Stored data
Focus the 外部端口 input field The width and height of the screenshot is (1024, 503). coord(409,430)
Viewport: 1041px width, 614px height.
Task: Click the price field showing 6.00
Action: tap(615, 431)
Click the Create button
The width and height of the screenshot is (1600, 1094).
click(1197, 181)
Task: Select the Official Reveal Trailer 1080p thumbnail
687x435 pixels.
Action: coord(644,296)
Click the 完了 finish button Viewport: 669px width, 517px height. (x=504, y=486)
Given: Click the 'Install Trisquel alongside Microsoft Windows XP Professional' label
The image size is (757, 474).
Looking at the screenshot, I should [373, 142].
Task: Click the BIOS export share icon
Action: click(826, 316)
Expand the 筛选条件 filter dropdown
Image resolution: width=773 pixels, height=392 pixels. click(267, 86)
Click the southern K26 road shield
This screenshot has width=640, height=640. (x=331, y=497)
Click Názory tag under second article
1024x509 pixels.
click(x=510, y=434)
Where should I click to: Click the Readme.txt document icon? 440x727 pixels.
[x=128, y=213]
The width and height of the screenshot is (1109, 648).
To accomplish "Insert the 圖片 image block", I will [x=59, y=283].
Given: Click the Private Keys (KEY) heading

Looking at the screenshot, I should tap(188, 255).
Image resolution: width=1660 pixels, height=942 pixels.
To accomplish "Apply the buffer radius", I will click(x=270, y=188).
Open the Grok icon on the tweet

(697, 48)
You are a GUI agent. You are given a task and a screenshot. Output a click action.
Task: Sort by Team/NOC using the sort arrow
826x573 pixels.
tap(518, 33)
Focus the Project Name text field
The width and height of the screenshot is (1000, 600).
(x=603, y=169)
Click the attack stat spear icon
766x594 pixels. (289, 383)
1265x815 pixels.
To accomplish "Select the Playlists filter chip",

### What is required
Filter the data above by the word "Select" and copy every line that matches.

### Expected answer
Task: Select the Official Reveal Trailer 1080p thumbnail
To accomplish "Select the Playlists filter chip",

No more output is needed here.